Sampai di suatu malam (yang aku lupa apakah itu musim hujan atau kemarau di mana cuaca tetap begitu gerah) total penggalangan dana yang kami harapkan tidak sesuai ekspektasi. Aku mencengkeram erat rambut-rambut keritingku. Seolah ingin menjerabutnya dan mengubahnya menjadi pundi-pundi emas yang bisa menyelamatkan senyum harapan di desa Ban.
Sudah terlintas rasa gagal yang mungkin terjadi. Berkelindan bayangan wajah-wajah anak-anak, para nenek dan kakek, serta semua penduduk yang sudah penuh harap akan kehadiran air untuk kehidupan mereka. “Apakah dengan dana segini program ini akan berjalan?” tanyaku lagi. Namun sepertinya penduduk malam pun ikut hening. Ngingggg!
Terombang-ambing dalam kegamangan, sebuah notifikasi muncul. Lentera dalam diriku yang sempat padam, muncul kembali. Tepat ketika pengalangan dana di kitabisa.com tutup. Seseorang dari sebuah yayasan dari luar daerah Bali mengirimkan donasi sebesar tiga puluh juta. Dan itu menyalakan kembali lentera diriku yang hampir padam. Program SAUS (Sumber Air Untuk Sesama) untuk PHBS (Perilaku Hidup Bersih dan Sehat) berjalan sebagaimana mestinya, bahkan jauh lebih dari apa yang kubayangkan.
Kini aku bisa menyaksikan wajah-wajah mereka yang layu, bisa terukir senyum merona. Dari lentera yang kupikir harus menggunakan api (rencana bedah rumah), nyatanya lentera itu bisa menyala bahkan dengan lawannya. Air.

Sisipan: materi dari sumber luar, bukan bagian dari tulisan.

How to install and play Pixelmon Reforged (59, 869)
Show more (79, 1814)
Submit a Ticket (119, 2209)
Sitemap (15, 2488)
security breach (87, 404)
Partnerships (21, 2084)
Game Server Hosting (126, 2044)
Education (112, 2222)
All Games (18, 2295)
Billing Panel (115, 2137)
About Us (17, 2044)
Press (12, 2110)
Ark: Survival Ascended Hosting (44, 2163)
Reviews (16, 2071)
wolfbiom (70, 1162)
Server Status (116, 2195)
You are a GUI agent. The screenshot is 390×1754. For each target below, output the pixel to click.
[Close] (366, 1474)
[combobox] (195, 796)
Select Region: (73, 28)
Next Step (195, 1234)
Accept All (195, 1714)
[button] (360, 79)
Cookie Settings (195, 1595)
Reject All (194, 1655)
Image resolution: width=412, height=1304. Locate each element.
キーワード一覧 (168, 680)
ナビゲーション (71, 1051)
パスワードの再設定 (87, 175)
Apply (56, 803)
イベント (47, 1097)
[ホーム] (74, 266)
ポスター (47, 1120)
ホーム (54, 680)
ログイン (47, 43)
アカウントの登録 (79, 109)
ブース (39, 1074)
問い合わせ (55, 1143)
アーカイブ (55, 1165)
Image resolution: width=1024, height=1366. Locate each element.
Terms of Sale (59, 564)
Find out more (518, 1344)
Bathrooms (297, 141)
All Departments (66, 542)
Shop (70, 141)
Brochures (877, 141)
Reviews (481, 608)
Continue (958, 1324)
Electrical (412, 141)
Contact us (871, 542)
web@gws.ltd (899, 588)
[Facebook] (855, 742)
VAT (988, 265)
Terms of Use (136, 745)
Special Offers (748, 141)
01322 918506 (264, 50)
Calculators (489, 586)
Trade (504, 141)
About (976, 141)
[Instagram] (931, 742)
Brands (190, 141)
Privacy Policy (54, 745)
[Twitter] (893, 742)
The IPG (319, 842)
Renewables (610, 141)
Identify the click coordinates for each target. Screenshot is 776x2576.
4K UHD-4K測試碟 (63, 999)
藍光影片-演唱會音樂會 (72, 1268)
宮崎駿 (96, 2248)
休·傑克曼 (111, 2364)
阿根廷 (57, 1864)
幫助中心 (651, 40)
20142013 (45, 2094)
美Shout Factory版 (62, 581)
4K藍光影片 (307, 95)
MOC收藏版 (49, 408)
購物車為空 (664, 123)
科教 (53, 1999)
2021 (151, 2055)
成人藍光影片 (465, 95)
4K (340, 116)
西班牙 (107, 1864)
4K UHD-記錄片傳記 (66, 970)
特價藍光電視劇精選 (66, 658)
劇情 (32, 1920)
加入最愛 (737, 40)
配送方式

Baca juga: Berdiri Seperti Pahlawan, Isi Kepala Jadi Sorotan
Lentera Tak Harus Tentang Cahaya, Kadang Artinya Melawan Dahaga
Aku kembali ke asal semua ingatan dan suara ini bermula. Aku yang berdiri di bawah lentera berkarat. Imersi kenangan akan workshop semalam bersama dengan Reza Riyadi, pemenang Satu Indonesia Awards tingkat Provinsi Bali. Cerita Reza Riyadi itu membuatku merasa lentera di depanku, bukan tentang karat. Tapi lentera yang menemukan cahaya dari aliran air.
Dari lentera di atas kepalaku, aku bisa mengingat kegelisahan pekak di Sampalan Klod-Klungkung ketika aku masih bocah. Kala air tidak mengalir ke pekarangan pekak karena kebocoran pipa perusahaan air daerah, Pekak Kace mendorong gerobak cukup jauh sambil menggendongku di punggung untuk membeli air bersih.
Dering ponsel mengangkat semua imersi kenangan itu, nama Paman muncul di layar ponsel. Tak lama kemudian, suara Pekak Kace terdengar. Seperti kebiasaannya yang sering menggunakan ponsel paman untuk menelepon cucunya.
“Eh, Kak! Napi ni telepon Dinda? (ada apa ini telepon, Dinda?),” tanyaku rindu.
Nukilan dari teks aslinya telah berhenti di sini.